Brief.
Return every entry exactly, except for any pictures.

Material for this exercise.

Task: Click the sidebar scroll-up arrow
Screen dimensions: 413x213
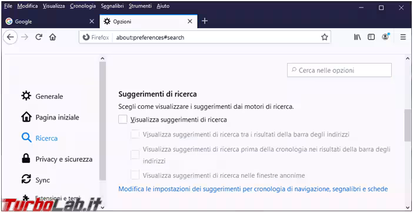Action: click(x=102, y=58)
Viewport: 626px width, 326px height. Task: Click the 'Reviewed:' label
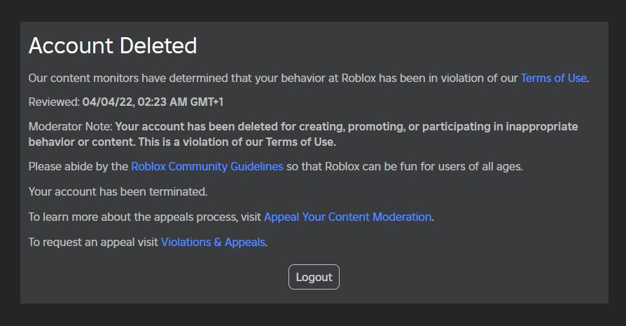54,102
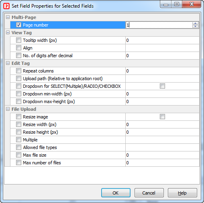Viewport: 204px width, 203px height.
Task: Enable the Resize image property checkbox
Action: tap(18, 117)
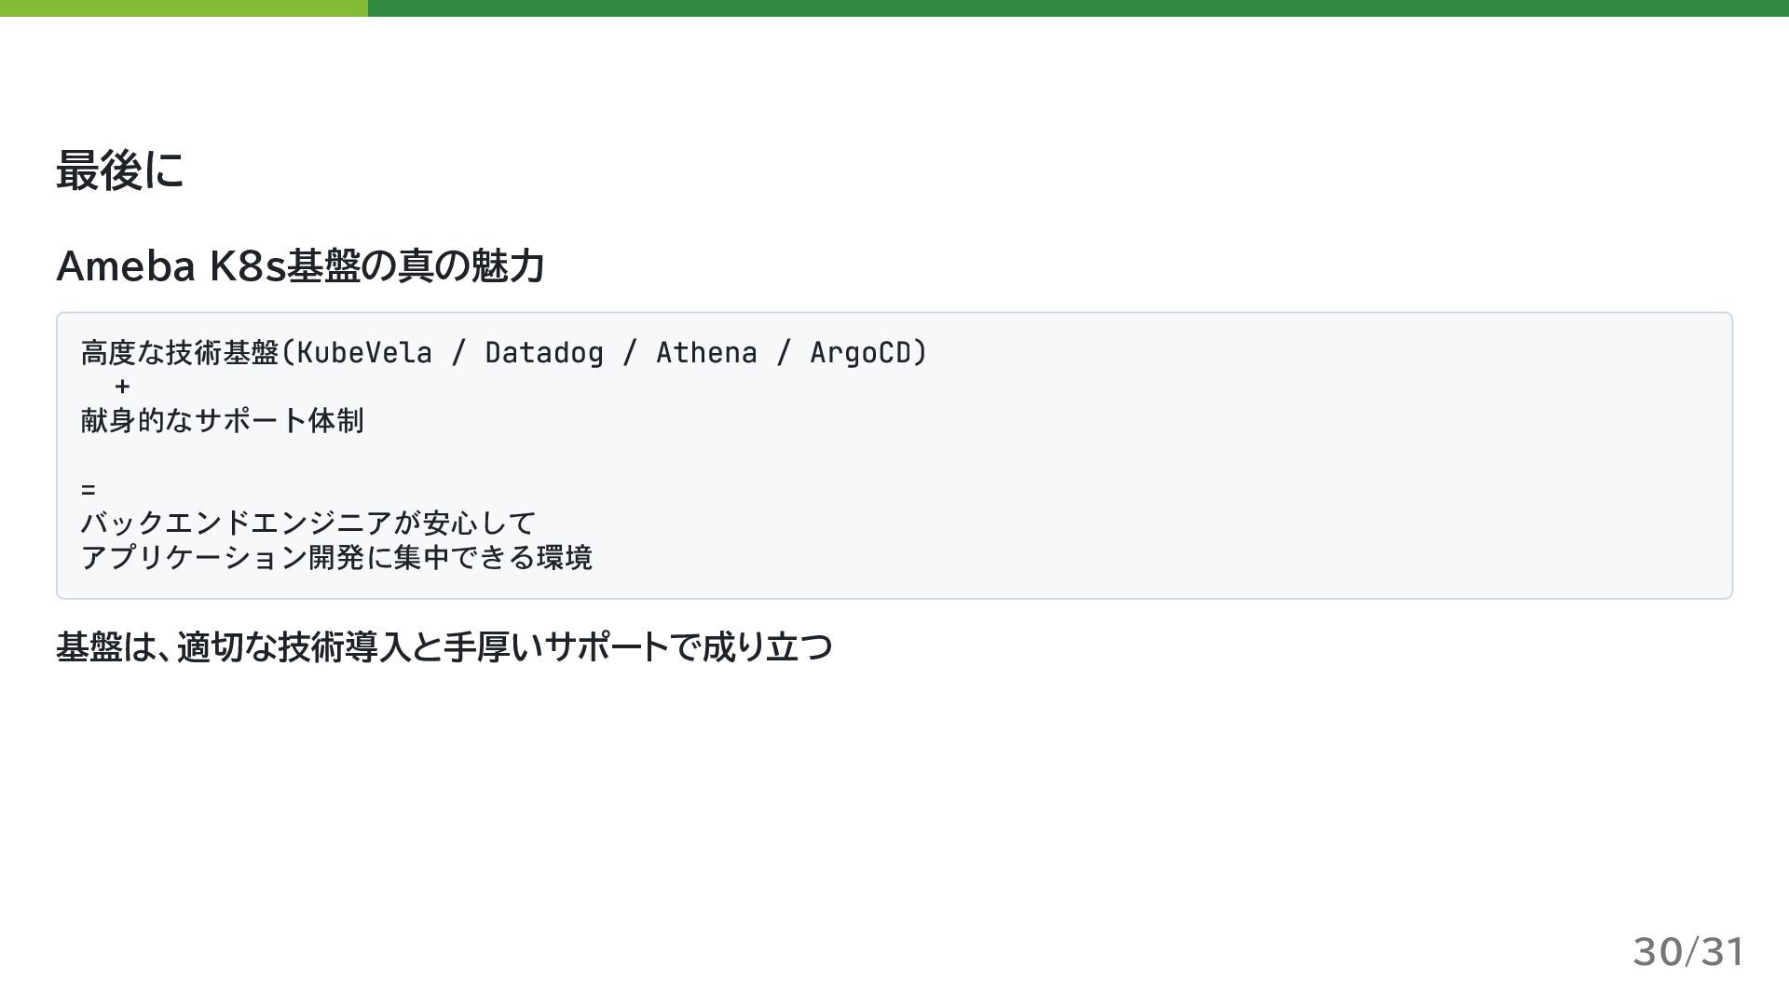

Solution to the exercise.
Task: Click the sidebar scroll-up arrow
Screen dimensions: 413x213
Action: click(x=102, y=58)
Viewport: 626px width, 326px height. Task: Click the 'Reviewed:' label
54,102
Viewport: 204px width, 203px height.
Task: Enable the Resize image property checkbox
Action: tap(18, 117)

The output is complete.